Write out the following lines verbatim.

------------

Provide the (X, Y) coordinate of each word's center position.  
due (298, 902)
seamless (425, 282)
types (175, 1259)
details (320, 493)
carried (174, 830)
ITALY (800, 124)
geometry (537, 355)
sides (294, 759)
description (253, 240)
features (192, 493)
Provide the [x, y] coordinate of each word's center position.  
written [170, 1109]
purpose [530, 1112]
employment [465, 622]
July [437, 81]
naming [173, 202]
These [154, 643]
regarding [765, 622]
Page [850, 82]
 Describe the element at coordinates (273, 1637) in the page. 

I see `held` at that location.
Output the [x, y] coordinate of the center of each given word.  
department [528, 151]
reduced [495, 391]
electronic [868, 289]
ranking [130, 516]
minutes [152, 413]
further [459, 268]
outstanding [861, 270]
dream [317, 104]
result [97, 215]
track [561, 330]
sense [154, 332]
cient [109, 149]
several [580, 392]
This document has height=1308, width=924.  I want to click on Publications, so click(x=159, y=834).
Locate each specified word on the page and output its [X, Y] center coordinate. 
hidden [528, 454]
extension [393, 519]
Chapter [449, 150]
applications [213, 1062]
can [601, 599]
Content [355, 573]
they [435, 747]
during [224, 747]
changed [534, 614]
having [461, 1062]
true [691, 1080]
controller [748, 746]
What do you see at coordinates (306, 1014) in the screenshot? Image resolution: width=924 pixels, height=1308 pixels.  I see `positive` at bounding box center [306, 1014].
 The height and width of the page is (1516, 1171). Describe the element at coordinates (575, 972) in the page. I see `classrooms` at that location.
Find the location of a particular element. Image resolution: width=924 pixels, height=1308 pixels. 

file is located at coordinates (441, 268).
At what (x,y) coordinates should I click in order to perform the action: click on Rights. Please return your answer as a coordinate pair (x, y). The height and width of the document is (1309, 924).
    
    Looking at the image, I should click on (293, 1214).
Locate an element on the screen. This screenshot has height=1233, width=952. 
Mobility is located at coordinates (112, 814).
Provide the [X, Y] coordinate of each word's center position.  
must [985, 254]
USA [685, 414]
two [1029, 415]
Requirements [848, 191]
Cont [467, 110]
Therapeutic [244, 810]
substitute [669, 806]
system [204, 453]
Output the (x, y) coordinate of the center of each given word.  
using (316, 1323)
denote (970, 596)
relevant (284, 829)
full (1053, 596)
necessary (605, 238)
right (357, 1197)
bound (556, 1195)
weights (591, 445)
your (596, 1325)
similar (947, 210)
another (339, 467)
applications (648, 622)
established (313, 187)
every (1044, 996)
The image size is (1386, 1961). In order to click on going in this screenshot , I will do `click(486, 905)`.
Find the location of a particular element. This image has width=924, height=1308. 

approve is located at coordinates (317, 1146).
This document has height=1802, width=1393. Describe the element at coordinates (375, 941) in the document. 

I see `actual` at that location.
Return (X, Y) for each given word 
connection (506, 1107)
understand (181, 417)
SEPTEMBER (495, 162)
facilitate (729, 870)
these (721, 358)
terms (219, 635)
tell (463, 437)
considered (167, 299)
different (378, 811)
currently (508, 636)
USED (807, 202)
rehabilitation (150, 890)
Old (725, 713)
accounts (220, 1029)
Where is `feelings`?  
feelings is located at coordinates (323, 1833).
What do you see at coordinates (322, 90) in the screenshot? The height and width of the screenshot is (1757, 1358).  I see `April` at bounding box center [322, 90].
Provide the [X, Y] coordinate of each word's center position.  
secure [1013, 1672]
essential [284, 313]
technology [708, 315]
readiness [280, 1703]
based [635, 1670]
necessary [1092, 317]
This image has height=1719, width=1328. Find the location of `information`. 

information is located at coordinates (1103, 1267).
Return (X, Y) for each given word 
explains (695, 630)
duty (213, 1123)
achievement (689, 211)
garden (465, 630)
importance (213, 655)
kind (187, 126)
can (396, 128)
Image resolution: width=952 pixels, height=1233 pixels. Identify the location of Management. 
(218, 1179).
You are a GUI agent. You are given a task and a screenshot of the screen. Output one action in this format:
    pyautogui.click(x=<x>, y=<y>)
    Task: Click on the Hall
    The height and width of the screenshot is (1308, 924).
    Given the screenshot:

------------

**WRITTEN REPLY**
Provide the (X, Y) coordinate of each word's center position.  
due (298, 902)
seamless (425, 282)
types (175, 1259)
details (320, 493)
carried (174, 830)
ITALY (800, 124)
geometry (537, 355)
sides (294, 759)
description (253, 240)
features (192, 493)
Provide the [x, y] coordinate of each word's center position.  
written [170, 1109]
purpose [530, 1112]
employment [465, 622]
July [437, 81]
naming [173, 202]
These [154, 643]
regarding [765, 622]
Page [850, 82]
 Describe the element at coordinates (273, 1637) in the page. 

I see `held` at that location.
Output the [x, y] coordinate of the center of each given word.  
department [528, 151]
reduced [495, 391]
electronic [868, 289]
ranking [130, 516]
minutes [152, 413]
further [459, 268]
outstanding [861, 270]
dream [317, 104]
result [97, 215]
track [561, 330]
sense [154, 332]
cient [109, 149]
several [580, 392]
This document has height=1308, width=924.  I want to click on Publications, so click(x=159, y=834).
Locate each specified word on the page and output its [X, Y] center coordinate. 
hidden [528, 454]
extension [393, 519]
Chapter [449, 150]
applications [213, 1062]
can [601, 599]
Content [355, 573]
they [435, 747]
during [224, 747]
changed [534, 614]
having [461, 1062]
true [691, 1080]
controller [748, 746]
What do you see at coordinates (306, 1014) in the screenshot? Image resolution: width=924 pixels, height=1308 pixels.  I see `positive` at bounding box center [306, 1014].
 The height and width of the page is (1516, 1171). Describe the element at coordinates (575, 972) in the page. I see `classrooms` at that location.
Find the location of a particular element. Image resolution: width=924 pixels, height=1308 pixels. 

file is located at coordinates (441, 268).
At what (x,y) coordinates should I click in order to perform the action: click on Rights. Please return your answer as a coordinate pair (x, y). The height and width of the document is (1309, 924).
    
    Looking at the image, I should click on (293, 1214).
Locate an element on the screen. This screenshot has height=1233, width=952. 
Mobility is located at coordinates (112, 814).
Provide the [X, Y] coordinate of each word's center position.  
must [985, 254]
USA [685, 414]
two [1029, 415]
Requirements [848, 191]
Cont [467, 110]
Therapeutic [244, 810]
substitute [669, 806]
system [204, 453]
Output the (x, y) coordinate of the center of each given word.  
using (316, 1323)
denote (970, 596)
relevant (284, 829)
full (1053, 596)
necessary (605, 238)
right (357, 1197)
bound (556, 1195)
weights (591, 445)
your (596, 1325)
similar (947, 210)
another (339, 467)
applications (648, 622)
established (313, 187)
every (1044, 996)
The image size is (1386, 1961). In order to click on going in this screenshot , I will do `click(486, 905)`.
Find the location of a particular element. This image has width=924, height=1308. 

approve is located at coordinates (317, 1146).
This document has height=1802, width=1393. Describe the element at coordinates (375, 941) in the document. 

I see `actual` at that location.
Return (X, Y) for each given word 
connection (506, 1107)
understand (181, 417)
SEPTEMBER (495, 162)
facilitate (729, 870)
these (721, 358)
terms (219, 635)
tell (463, 437)
considered (167, 299)
different (378, 811)
currently (508, 636)
USED (807, 202)
rehabilitation (150, 890)
Old (725, 713)
accounts (220, 1029)
Where is `feelings`?  
feelings is located at coordinates (323, 1833).
What do you see at coordinates (322, 90) in the screenshot? The height and width of the screenshot is (1757, 1358).  I see `April` at bounding box center [322, 90].
Provide the [X, Y] coordinate of each word's center position.  
secure [1013, 1672]
essential [284, 313]
technology [708, 315]
readiness [280, 1703]
based [635, 1670]
necessary [1092, 317]
This image has height=1719, width=1328. Find the location of `information`. 

information is located at coordinates (1103, 1267).
Return (X, Y) for each given word 
explains (695, 630)
duty (213, 1123)
achievement (689, 211)
garden (465, 630)
importance (213, 655)
kind (187, 126)
can (396, 128)
Image resolution: width=952 pixels, height=1233 pixels. Identify the location of Management. 
(218, 1179).
You are a GUI agent. You are given a task and a screenshot of the screen. Output one action in this format:
    pyautogui.click(x=<x>, y=<y>)
    Task: Click on the Hall
    The height and width of the screenshot is (1308, 924).
    Given the screenshot:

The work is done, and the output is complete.